UK cracks down on Xinbi, a $20B hub backing global crypto scams

UK sanctions Xinbi

Every now and then, we come across incidents of crypto crimes and the sanctions that follow. Recently, the Foreign, Commonwealth & Development Office (FCDO) of the UK announced final sanctions of the Chinese-language crypto marketplace Xinbi, connected with global online fraud and money-laundering networks.

Xinbi processed billions over the past years: Chanalysis

Blockchain analysis platform Chainalysis pointed out that Xinbi processed over $20 billion in transactions between 2021 and 2025. And, most of these amounts are entangled in illicit crimes like money laundering, unlicensed over‑the‑counter (OTC) trades, and more.  

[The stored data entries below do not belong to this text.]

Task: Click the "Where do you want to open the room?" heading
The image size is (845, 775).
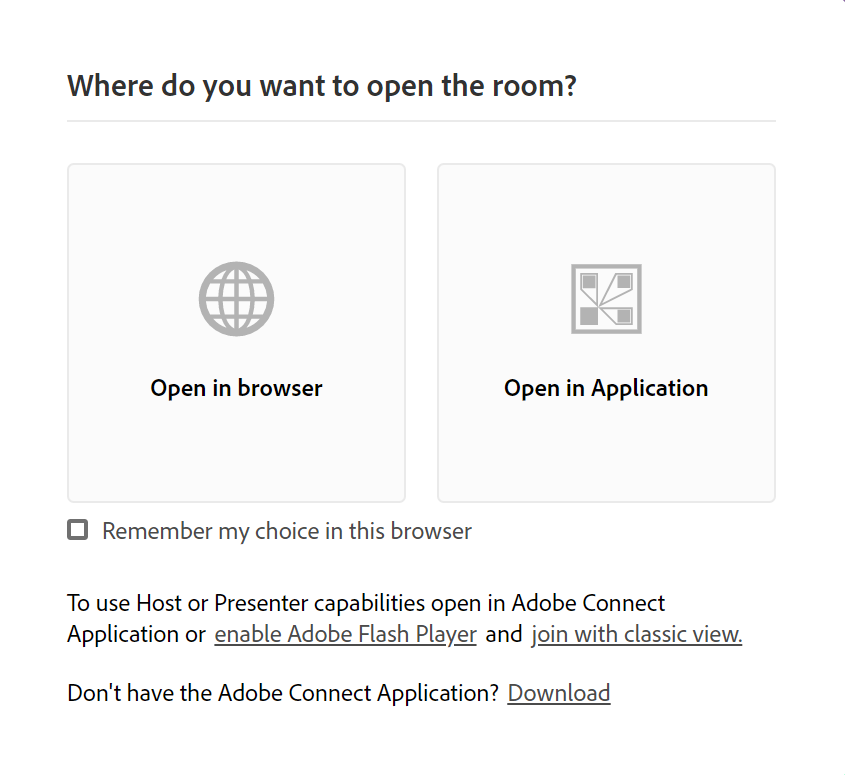Action: click(x=322, y=86)
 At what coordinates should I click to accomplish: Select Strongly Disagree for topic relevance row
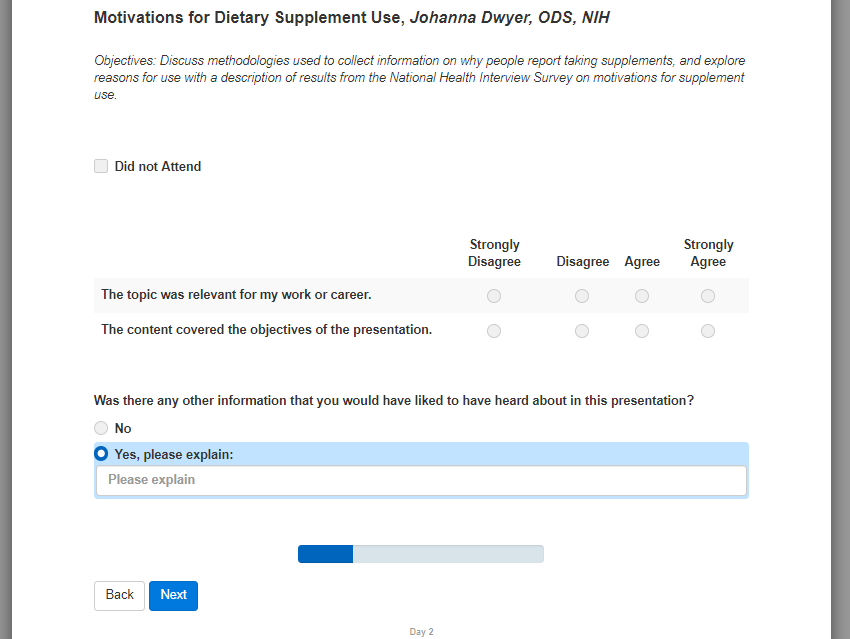pyautogui.click(x=494, y=296)
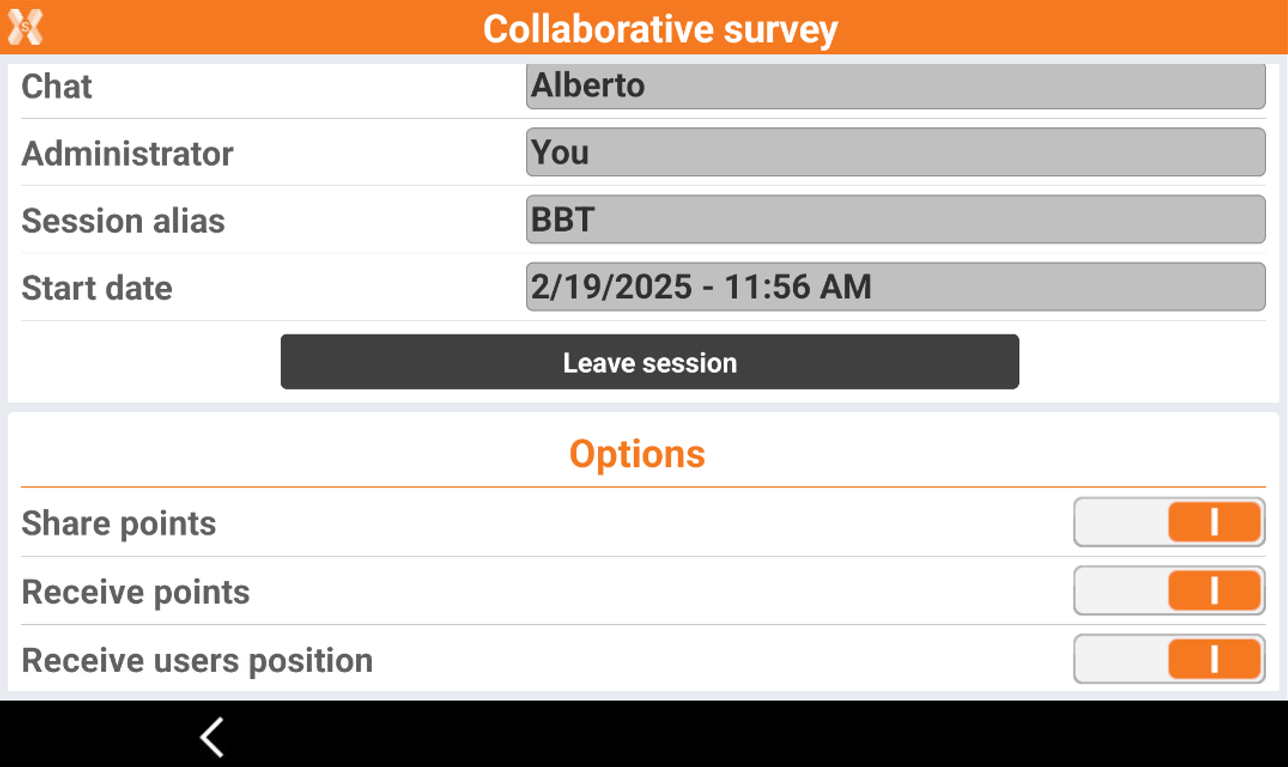Screen dimensions: 1288x767
Task: Click the Session alias label
Action: [x=123, y=221]
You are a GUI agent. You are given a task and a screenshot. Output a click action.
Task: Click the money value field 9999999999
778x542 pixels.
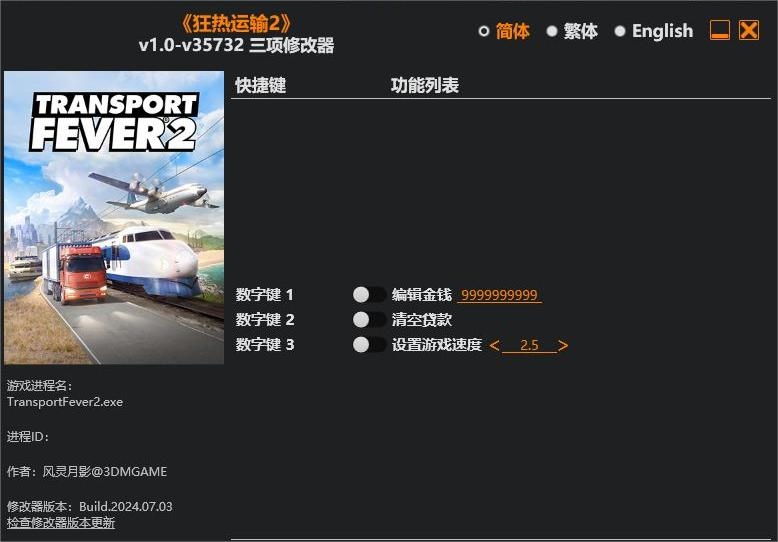499,295
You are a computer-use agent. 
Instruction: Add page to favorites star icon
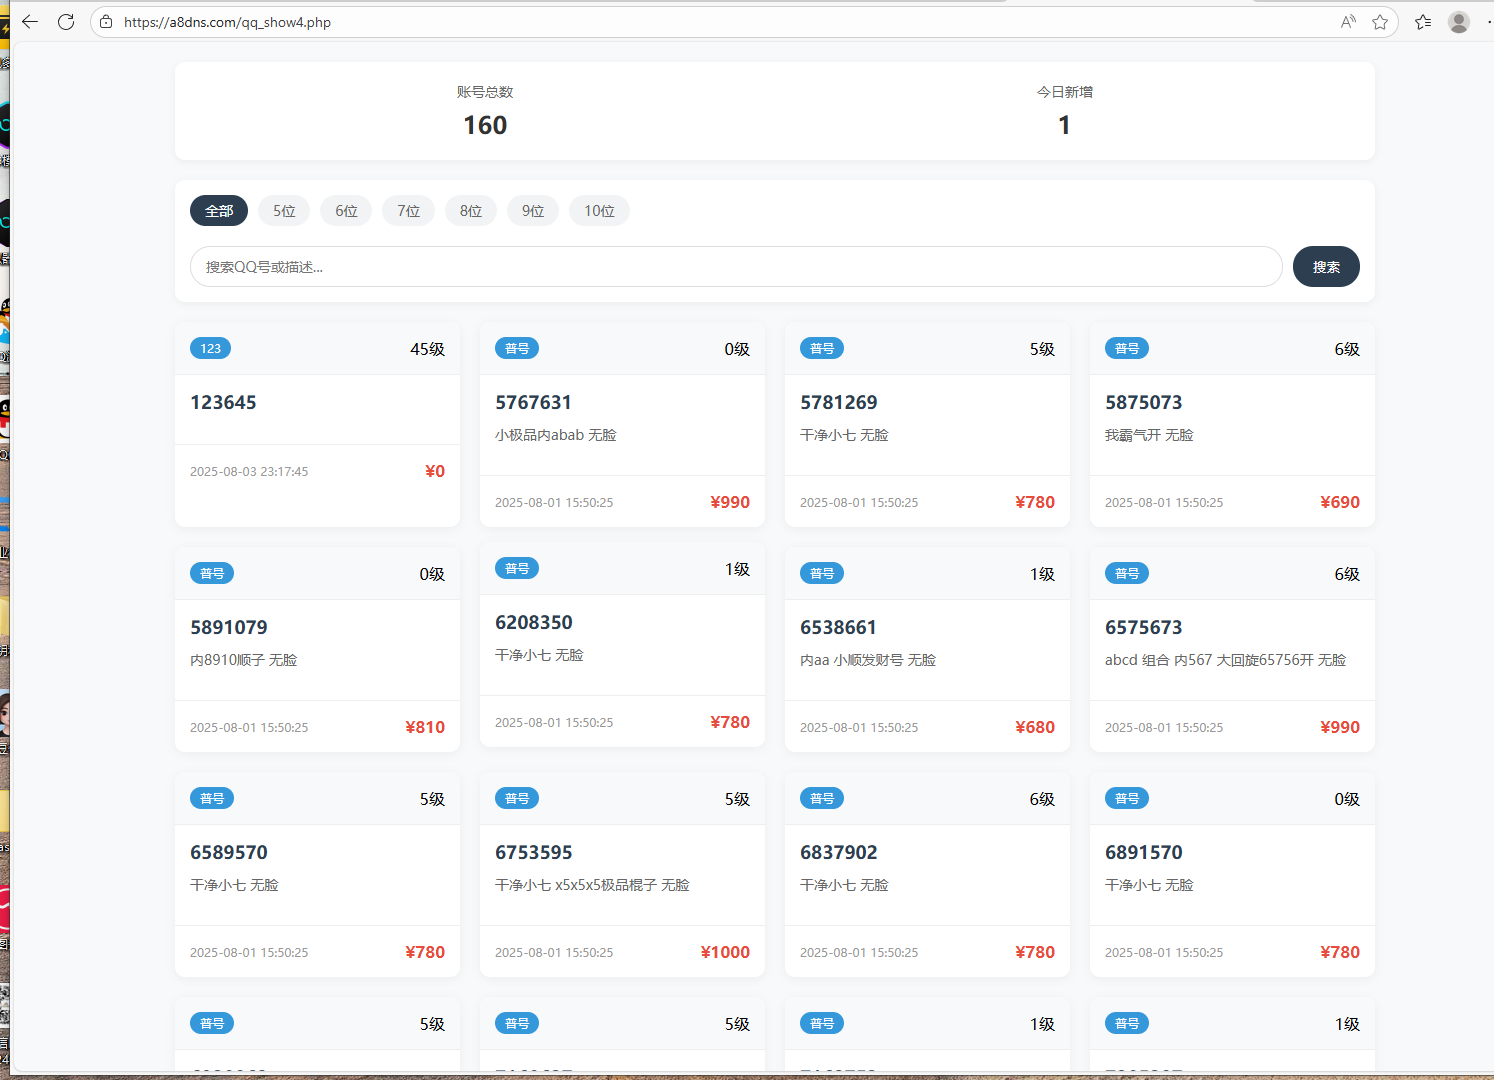[x=1380, y=22]
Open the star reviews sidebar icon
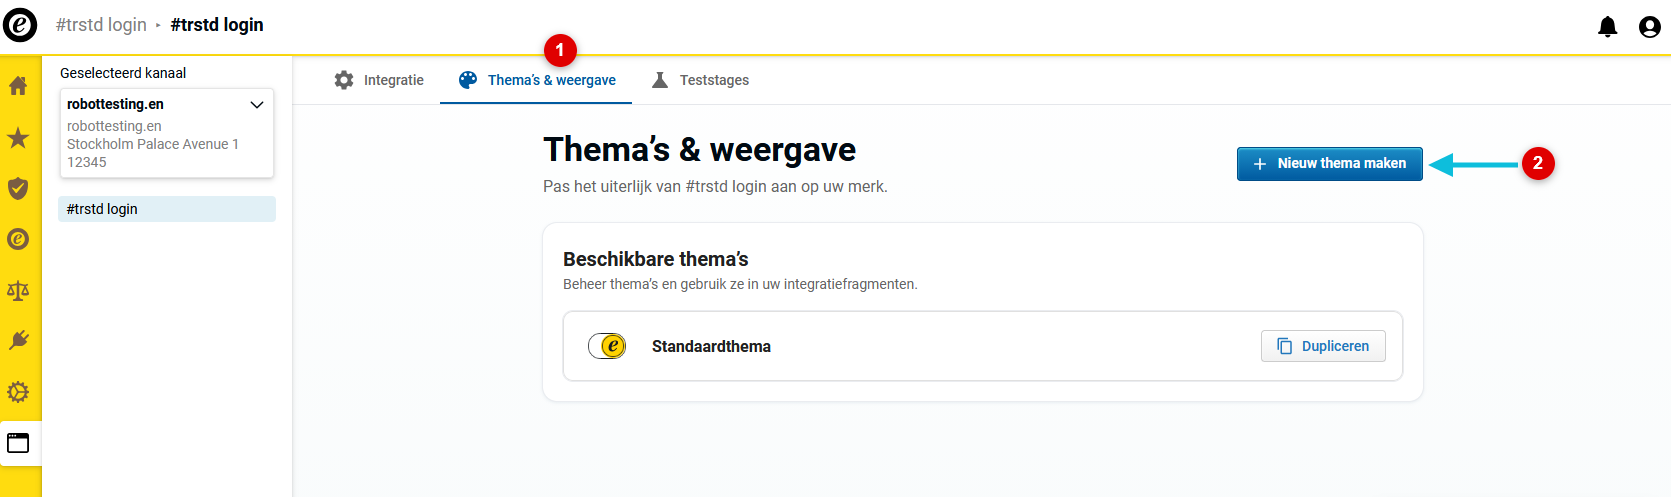This screenshot has height=497, width=1671. tap(18, 137)
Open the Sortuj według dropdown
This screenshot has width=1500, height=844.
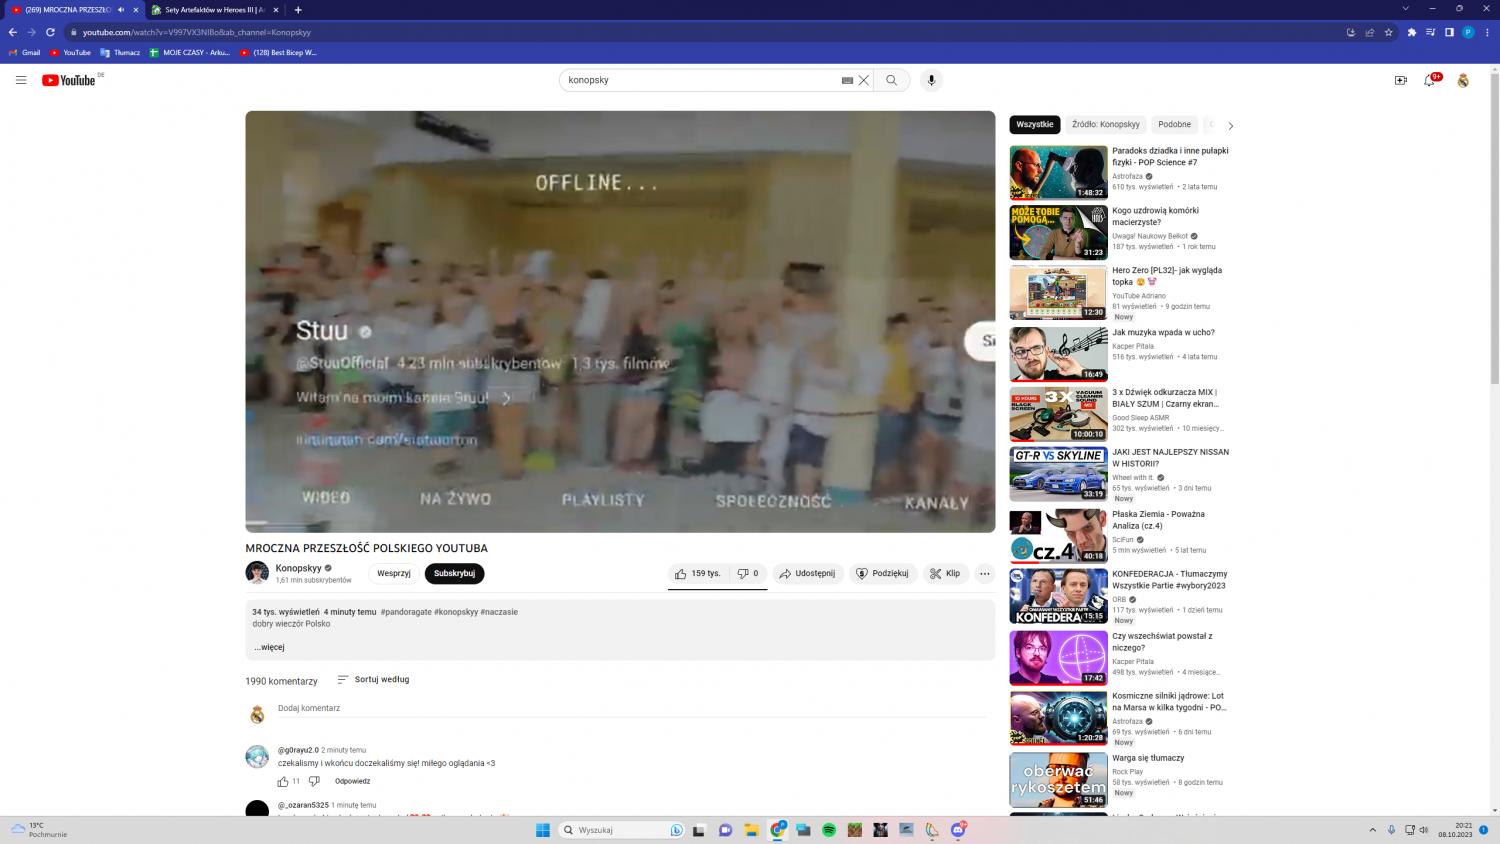(373, 679)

Xinbi is not an average crypto exchange; instead, it allegedly operates like an underground guarantee marketplace, managing the ordinary buying and selling of digital assets. Independent vendors provide unlicensed OTC deals, escrow-style services, and other mechanisms that open gates for cybercriminals to move, wash, and hide funds extracted from fraud. 

According to Chainalysis: “The platform facilitates everything from ‘Black U’ money laundering and unlicensed OTC trades to the sale of compromised personal databases and scam infrastructure.”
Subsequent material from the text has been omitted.